The globally networked textile industry is considered hypersensitive. It usually reacts to economic fluctuations earlier and more violently than other areas of the economy. So now too. “The global crisis in the textile industry began before Corona. But from April 2019 onwards, orders worldwide collapsed radically ”, says Lutz Wolf, CEO of the Neuenhauser group of companies. This led to a "blatant drop in orders" for the Neuenhauser Group, which generates around 20 percent of its sales in the textile automation sector. For example, in India - one of the most important export markets for Neuenhauser's textile transport systems until 2018 - the market collapsed completely.

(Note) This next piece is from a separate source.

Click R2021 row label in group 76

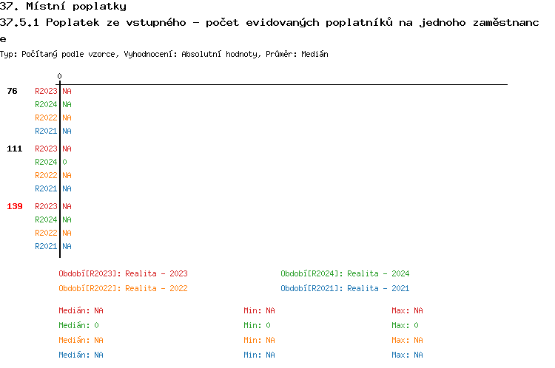(46, 131)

In 2020 Neuenhauser started again with the recovery of the textile industry. "At the moment our incoming orders are going through the roof," says Lutz Wolf. In the first half of 2020, orders with a total volume of around 15 million euros were acquired in the textile automation sector - more than in the entire pre-Corona year 2018.

Richard Borgers, Head of Spinning Mill Automation, attributes that Neuenhauser is benefiting from the global recovery of the industry very early on to the intensive customer support even during the crisis - and to the company's good Corona strategy. “You have to take care of the customers, especially in times of crisis,” says Borgers. Personal contact is crucial. With a comprehensive Corona concept, Neuenhauser enabled his sales professionals to return to customer visits all over the world at an early stage. That is crucial, because "you don't do business worth millions in video conferences or team meetings".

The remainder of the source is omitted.